WHAT YOU WILL DO: Since the pictures are not wanted, reproduce only the rest of the records, exactly as given.

□ □ □ □ □ □ □

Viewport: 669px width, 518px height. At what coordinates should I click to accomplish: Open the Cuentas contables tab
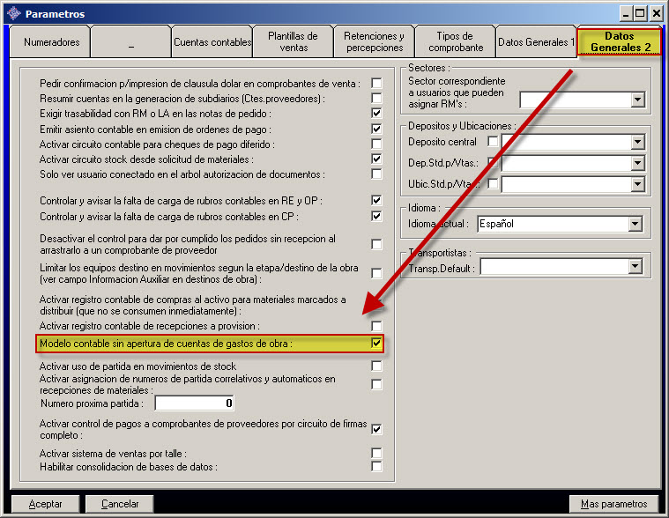pyautogui.click(x=212, y=42)
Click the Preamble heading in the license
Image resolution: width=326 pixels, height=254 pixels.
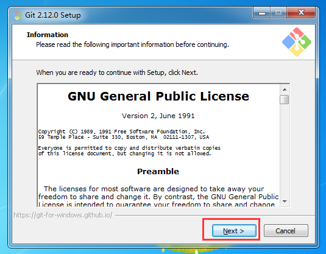(x=158, y=172)
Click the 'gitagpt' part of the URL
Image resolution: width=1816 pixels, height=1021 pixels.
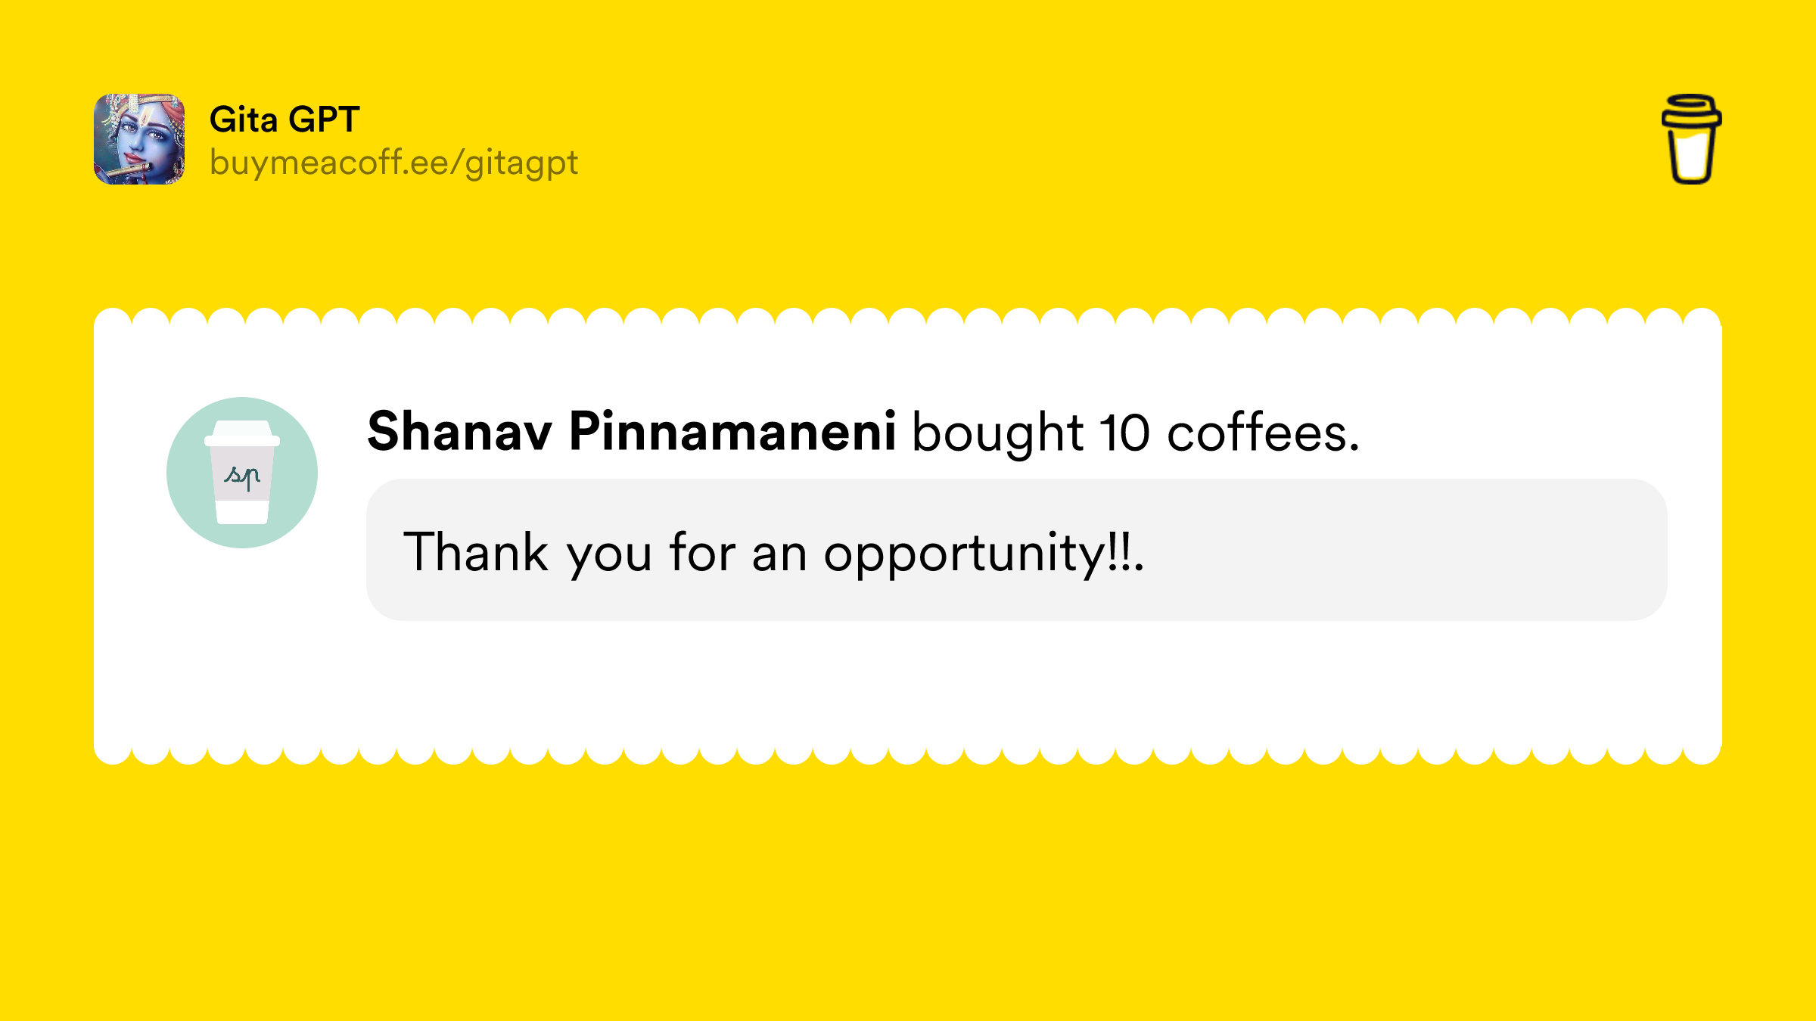(521, 163)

□ □ □ □ □ □ □

SOLUTION FOR THIS TASK:
Viewport: 669px width, 518px height. At what coordinates should I click to accomplish: Open the Cuentas contables tab
pyautogui.click(x=212, y=42)
Click the Preamble heading in the license
Image resolution: width=326 pixels, height=254 pixels.
(x=158, y=172)
Click the 'gitagpt' part of the URL
Image resolution: width=1816 pixels, height=1021 pixels.
(521, 163)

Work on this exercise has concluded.